* TEXT BLOCK:
========
The year ended, leaving me, with a surprise. I know it’s now the new year and we are supposed to be looking forward but before I do, I need to TURN BACK to the old year for a minute. I need to process something I wasn’t expecting.
I found Christmas this year. I thought it was lost to me. It never really felt like Christmas. For you too? (What does Christmas feel like, really? Why can’t it change from year to year?) There was no snow. The boys were wearing hoodies not winter jackets. It was grey every day.
Advent was non-existent in our house. I didn’t decorate other than a few table decorations because we were having the staff over one night. The tree went up because the boys expected one (rightly so). But other than that, I opened a few boxes and closed them up again. I didn’t have the energy or spirit. I didn’t even set up our nativity scene, something I usually love.
So I fully expected nothing from Christmas. I hadn’t done my duty to prepare. Because it fully depends on our doing to experience Christmas, right? To wonder at the Christ child’s birth, we have to do advent readings. Attend church. That’s what we’re told, maybe not in words.
To feel Christmasy, the house must be cleaned and decorated to the nines. Our freezers must be loaded with baking and treats. We pressure ourselves every year.
It’s not just Christmas, either. Easter is starting to feel the same. It’s becoming something else to do rather than experience. We’ve messed it up. It all depends solely on us. All.Of.It. We think.
If we don’t participate, we tell ourselves, then we don’t deserve to see Jesus. That’s how I thought deep down although I probably wouldn’t have admitted it. I’m not saying that baking and decorating and Advent are bad. But what about grace? The outside glitter is okay but if it becomes the idol of Christmas then we need to TURN AWAY from it.
========
* STORED DATA:

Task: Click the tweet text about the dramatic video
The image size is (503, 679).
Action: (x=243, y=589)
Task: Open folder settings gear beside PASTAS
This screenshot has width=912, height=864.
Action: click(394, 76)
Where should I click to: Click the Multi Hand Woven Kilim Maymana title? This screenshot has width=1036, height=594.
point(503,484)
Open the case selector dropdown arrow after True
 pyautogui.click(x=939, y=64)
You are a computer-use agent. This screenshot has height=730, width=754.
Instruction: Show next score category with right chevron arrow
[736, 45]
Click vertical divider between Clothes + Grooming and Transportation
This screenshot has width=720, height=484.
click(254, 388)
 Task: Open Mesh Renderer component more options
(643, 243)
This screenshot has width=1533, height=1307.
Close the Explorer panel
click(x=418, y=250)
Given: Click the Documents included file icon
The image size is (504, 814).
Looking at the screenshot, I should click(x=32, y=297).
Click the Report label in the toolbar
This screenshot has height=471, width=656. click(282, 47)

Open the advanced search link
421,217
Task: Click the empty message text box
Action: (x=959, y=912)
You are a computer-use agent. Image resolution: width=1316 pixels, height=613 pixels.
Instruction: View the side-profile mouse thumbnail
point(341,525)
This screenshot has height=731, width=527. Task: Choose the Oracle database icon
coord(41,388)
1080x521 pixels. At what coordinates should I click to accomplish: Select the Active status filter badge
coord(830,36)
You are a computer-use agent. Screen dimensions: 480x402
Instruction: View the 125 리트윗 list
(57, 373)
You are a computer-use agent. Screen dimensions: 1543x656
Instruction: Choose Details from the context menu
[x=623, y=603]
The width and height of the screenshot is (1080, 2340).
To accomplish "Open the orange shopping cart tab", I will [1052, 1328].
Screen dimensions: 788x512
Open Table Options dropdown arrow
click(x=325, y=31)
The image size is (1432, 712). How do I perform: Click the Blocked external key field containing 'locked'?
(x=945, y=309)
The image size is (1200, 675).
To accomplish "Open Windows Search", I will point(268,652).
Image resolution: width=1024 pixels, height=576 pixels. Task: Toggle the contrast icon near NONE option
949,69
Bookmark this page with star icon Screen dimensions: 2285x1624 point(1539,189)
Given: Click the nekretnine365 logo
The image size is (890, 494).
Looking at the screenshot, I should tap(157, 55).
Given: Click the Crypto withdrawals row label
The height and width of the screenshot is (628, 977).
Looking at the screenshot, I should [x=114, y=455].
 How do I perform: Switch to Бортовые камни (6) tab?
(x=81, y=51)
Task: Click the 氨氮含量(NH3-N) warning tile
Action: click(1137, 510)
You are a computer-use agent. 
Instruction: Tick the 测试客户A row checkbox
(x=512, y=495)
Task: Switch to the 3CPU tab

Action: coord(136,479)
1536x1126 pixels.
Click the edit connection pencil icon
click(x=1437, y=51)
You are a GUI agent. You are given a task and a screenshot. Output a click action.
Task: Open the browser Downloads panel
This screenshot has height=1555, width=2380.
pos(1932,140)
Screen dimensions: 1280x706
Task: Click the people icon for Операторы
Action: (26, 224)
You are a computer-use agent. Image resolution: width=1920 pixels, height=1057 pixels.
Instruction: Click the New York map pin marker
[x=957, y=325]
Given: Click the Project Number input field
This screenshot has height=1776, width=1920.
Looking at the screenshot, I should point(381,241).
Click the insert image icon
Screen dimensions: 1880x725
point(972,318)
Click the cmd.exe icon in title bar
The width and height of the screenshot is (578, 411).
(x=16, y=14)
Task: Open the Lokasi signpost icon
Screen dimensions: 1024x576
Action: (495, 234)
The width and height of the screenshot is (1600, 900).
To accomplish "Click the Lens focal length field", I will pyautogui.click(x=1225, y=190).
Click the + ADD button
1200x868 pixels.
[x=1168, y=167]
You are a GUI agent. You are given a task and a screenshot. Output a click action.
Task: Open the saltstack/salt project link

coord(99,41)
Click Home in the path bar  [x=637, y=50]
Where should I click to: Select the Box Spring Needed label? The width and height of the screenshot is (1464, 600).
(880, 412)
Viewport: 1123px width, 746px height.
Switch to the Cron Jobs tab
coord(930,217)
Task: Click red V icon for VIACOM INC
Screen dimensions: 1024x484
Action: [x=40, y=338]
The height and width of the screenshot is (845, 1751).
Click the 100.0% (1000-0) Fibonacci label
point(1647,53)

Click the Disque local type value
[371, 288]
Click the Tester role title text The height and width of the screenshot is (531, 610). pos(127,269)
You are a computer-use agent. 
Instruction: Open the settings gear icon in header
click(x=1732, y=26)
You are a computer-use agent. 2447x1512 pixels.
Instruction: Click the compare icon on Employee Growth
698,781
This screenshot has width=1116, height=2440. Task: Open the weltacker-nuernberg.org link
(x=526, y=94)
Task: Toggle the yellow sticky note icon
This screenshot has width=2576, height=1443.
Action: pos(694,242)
========
* TO DO:
**A.** In the Christmas reflection, what did the writer usually love but not set up this year?
**B.** Turn the records into a JSON list of strings, one string per line and blank lines omitted. Begin at the line that has "You are a computer-use agent. Screen dimensions: 1543x656" and stop after the line that has "click(x=325, y=31)".

* LIST OF SOLUTIONS:
**A.** The nativity scene.

**B.**
[
  "You are a computer-use agent. Screen dimensions: 1543x656",
  "Instruction: Choose Details from the context menu",
  "[x=623, y=603]",
  "The width and height of the screenshot is (1080, 2340).",
  "To accomplish \"Open the orange shopping cart tab\", I will [1052, 1328].",
  "Screen dimensions: 788x512",
  "Open Table Options dropdown arrow",
  "click(x=325, y=31)"
]